Leave every image behind and restate the data word for word.
========================
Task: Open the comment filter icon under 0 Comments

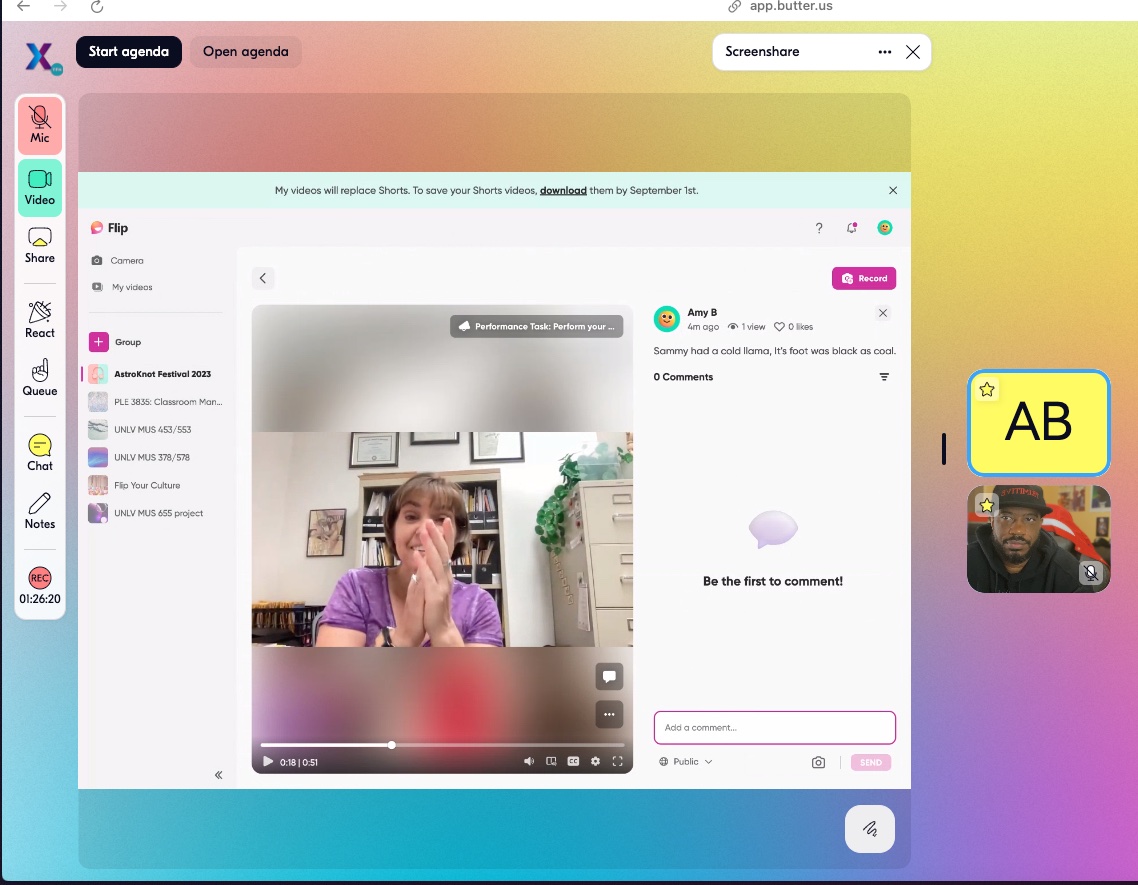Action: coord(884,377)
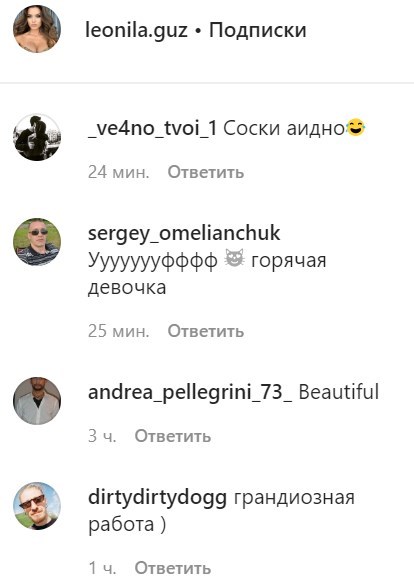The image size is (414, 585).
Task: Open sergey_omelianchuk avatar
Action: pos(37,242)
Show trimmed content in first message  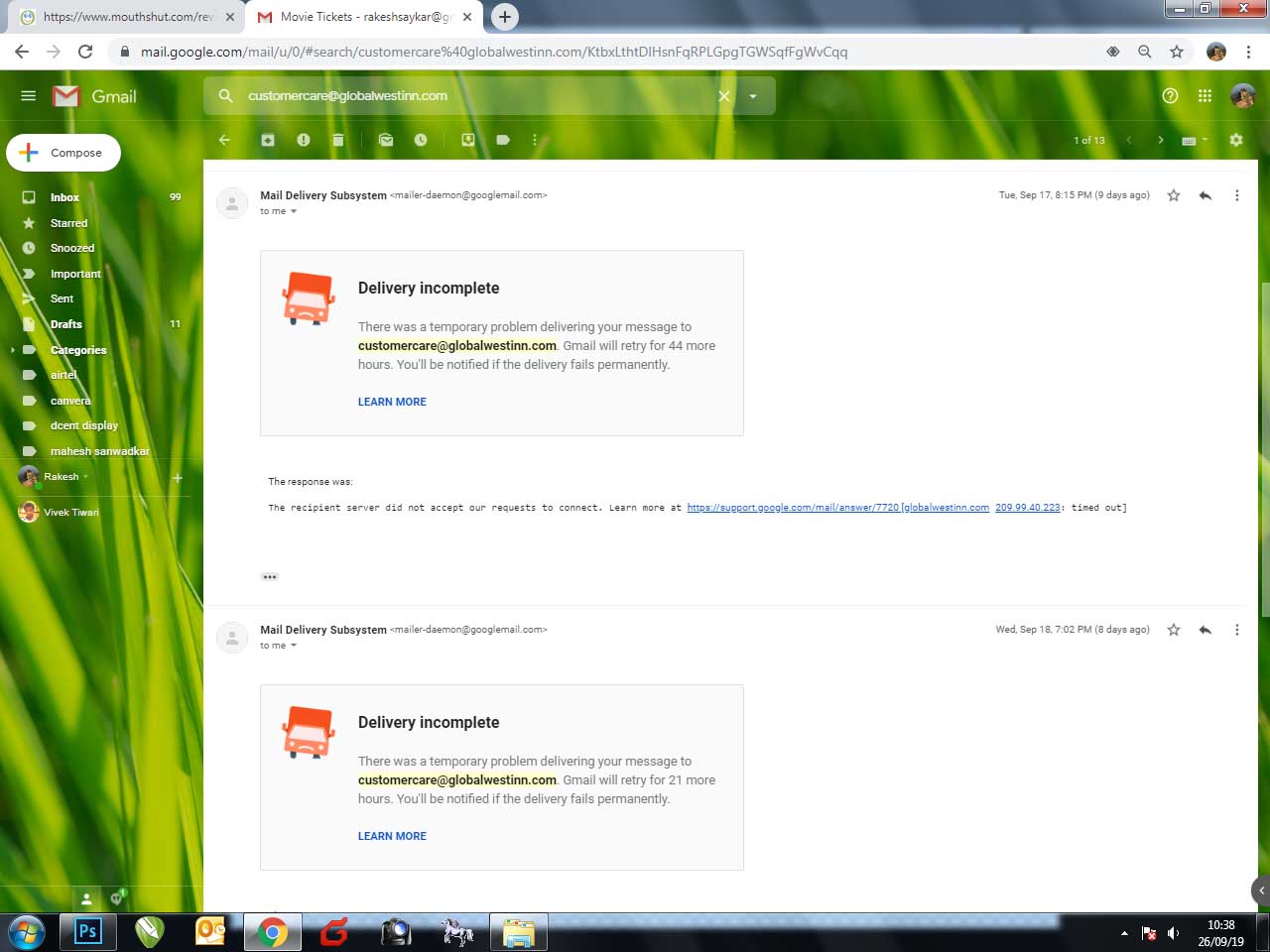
========================
YOUR RESPONSE:
Task: Open the comment filter icon under 0 Comments

Action: coord(884,377)
The image size is (414, 585).
Task: Open sergey_omelianchuk avatar
Action: pos(37,242)
Show trimmed content in first message  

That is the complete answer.